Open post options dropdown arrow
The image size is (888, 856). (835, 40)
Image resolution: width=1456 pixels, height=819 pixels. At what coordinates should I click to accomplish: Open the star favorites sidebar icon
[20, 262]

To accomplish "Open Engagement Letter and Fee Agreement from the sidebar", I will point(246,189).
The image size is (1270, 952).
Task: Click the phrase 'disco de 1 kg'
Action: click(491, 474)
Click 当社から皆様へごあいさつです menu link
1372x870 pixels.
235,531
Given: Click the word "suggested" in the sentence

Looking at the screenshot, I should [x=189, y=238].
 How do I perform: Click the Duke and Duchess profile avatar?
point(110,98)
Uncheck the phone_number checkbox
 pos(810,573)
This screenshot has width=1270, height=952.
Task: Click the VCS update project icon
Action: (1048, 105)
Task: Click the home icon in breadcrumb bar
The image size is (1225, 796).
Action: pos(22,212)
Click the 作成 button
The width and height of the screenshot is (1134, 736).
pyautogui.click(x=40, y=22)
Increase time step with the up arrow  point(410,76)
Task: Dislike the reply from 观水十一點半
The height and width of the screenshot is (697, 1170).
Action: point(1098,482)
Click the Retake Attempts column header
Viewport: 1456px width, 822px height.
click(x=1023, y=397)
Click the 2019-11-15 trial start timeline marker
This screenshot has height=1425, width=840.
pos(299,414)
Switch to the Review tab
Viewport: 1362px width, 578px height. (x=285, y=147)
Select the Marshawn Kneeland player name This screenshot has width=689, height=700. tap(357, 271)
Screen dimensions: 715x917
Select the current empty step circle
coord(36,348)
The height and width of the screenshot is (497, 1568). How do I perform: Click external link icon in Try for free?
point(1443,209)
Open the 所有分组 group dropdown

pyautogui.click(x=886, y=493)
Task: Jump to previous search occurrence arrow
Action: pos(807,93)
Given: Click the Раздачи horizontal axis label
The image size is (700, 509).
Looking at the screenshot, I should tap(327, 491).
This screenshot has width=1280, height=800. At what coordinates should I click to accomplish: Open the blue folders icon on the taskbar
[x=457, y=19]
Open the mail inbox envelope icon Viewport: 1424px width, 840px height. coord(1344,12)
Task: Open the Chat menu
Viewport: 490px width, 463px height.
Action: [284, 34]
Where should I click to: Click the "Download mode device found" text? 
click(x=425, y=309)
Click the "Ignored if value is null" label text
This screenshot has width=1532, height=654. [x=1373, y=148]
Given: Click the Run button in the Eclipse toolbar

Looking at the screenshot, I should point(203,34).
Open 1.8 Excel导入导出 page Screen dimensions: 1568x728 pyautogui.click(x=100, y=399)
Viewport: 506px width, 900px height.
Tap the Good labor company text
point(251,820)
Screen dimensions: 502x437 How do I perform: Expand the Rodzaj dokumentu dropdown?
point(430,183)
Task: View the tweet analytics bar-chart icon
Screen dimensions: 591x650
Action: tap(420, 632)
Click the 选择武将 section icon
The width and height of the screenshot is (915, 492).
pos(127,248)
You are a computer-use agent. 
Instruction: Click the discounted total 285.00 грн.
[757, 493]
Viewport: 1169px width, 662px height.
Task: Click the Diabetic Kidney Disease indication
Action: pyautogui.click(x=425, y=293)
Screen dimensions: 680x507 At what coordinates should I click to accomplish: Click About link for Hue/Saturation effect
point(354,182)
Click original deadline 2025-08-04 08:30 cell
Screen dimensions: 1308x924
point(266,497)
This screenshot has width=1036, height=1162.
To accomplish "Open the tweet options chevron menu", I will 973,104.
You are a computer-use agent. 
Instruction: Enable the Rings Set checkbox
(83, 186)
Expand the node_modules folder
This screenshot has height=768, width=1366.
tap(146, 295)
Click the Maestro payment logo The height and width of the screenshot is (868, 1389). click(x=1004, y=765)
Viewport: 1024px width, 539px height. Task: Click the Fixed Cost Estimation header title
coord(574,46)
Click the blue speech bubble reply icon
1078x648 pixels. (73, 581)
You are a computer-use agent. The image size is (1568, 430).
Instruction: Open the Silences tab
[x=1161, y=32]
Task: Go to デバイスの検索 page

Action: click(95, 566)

==*==

Given problem: Rewrite all the entries above, substituting "side panel" for every "sidebar" and leaving everything else unchanged.

The completed task:
Open post options dropdown arrow
The image size is (888, 856). (835, 40)
Image resolution: width=1456 pixels, height=819 pixels. At what coordinates should I click to accomplish: Open the star favorites side panel icon
[20, 262]

To accomplish "Open Engagement Letter and Fee Agreement from the side panel", I will point(246,189).
The image size is (1270, 952).
Task: Click the phrase 'disco de 1 kg'
Action: click(491, 474)
Click 当社から皆様へごあいさつです menu link
1372x870 pixels.
235,531
Given: Click the word "suggested" in the sentence

Looking at the screenshot, I should [x=189, y=238].
 How do I perform: Click the Duke and Duchess profile avatar?
point(110,98)
Uncheck the phone_number checkbox
 pos(810,573)
This screenshot has width=1270, height=952.
Task: Click the VCS update project icon
Action: (1048, 105)
Task: Click the home icon in breadcrumb bar
The image size is (1225, 796).
Action: pos(22,212)
Click the 作成 button
The width and height of the screenshot is (1134, 736).
pyautogui.click(x=40, y=22)
Increase time step with the up arrow  point(410,76)
Task: Dislike the reply from 观水十一點半
The height and width of the screenshot is (697, 1170).
Action: point(1098,482)
Click the Retake Attempts column header
Viewport: 1456px width, 822px height.
click(x=1023, y=397)
Click the 2019-11-15 trial start timeline marker
This screenshot has height=1425, width=840.
pos(299,414)
Switch to the Review tab
Viewport: 1362px width, 578px height. (x=285, y=147)
Select the Marshawn Kneeland player name This screenshot has width=689, height=700. tap(357, 271)
Screen dimensions: 715x917
Select the current empty step circle
coord(36,348)
The height and width of the screenshot is (497, 1568). How do I perform: Click external link icon in Try for free?
point(1443,209)
Open the 所有分组 group dropdown

pyautogui.click(x=886, y=493)
Task: Jump to previous search occurrence arrow
Action: pos(807,93)
Given: Click the Раздачи horizontal axis label
The image size is (700, 509).
Looking at the screenshot, I should tap(327, 491).
This screenshot has width=1280, height=800. At what coordinates should I click to accomplish: Open the blue folders icon on the taskbar
[x=457, y=19]
Open the mail inbox envelope icon Viewport: 1424px width, 840px height. coord(1344,12)
Task: Open the Chat menu
Viewport: 490px width, 463px height.
Action: [284, 34]
Where should I click to: Click the "Download mode device found" text? 
click(x=425, y=309)
Click the "Ignored if value is null" label text
This screenshot has width=1532, height=654. [x=1373, y=148]
Given: Click the Run button in the Eclipse toolbar

Looking at the screenshot, I should point(203,34).
Open 1.8 Excel导入导出 page Screen dimensions: 1568x728 pyautogui.click(x=100, y=399)
Viewport: 506px width, 900px height.
Tap the Good labor company text
point(251,820)
Screen dimensions: 502x437 How do I perform: Expand the Rodzaj dokumentu dropdown?
point(430,183)
Task: View the tweet analytics bar-chart icon
Screen dimensions: 591x650
Action: tap(420, 632)
Click the 选择武将 section icon
The width and height of the screenshot is (915, 492).
pos(127,248)
You are a computer-use agent. 
Instruction: Click the discounted total 285.00 грн.
[757, 493]
Viewport: 1169px width, 662px height.
Task: Click the Diabetic Kidney Disease indication
Action: pyautogui.click(x=425, y=293)
Screen dimensions: 680x507 At what coordinates should I click to accomplish: Click About link for Hue/Saturation effect
point(354,182)
Click original deadline 2025-08-04 08:30 cell
Screen dimensions: 1308x924
point(266,497)
This screenshot has width=1036, height=1162.
To accomplish "Open the tweet options chevron menu", I will 973,104.
You are a computer-use agent. 
Instruction: Enable the Rings Set checkbox
(83, 186)
Expand the node_modules folder
This screenshot has height=768, width=1366.
tap(146, 295)
Click the Maestro payment logo The height and width of the screenshot is (868, 1389). click(x=1004, y=765)
Viewport: 1024px width, 539px height. Task: Click the Fixed Cost Estimation header title
coord(574,46)
Click the blue speech bubble reply icon
1078x648 pixels. (73, 581)
You are a computer-use agent. The image size is (1568, 430).
Instruction: Open the Silences tab
[x=1161, y=32]
Task: Go to デバイスの検索 page

Action: click(95, 566)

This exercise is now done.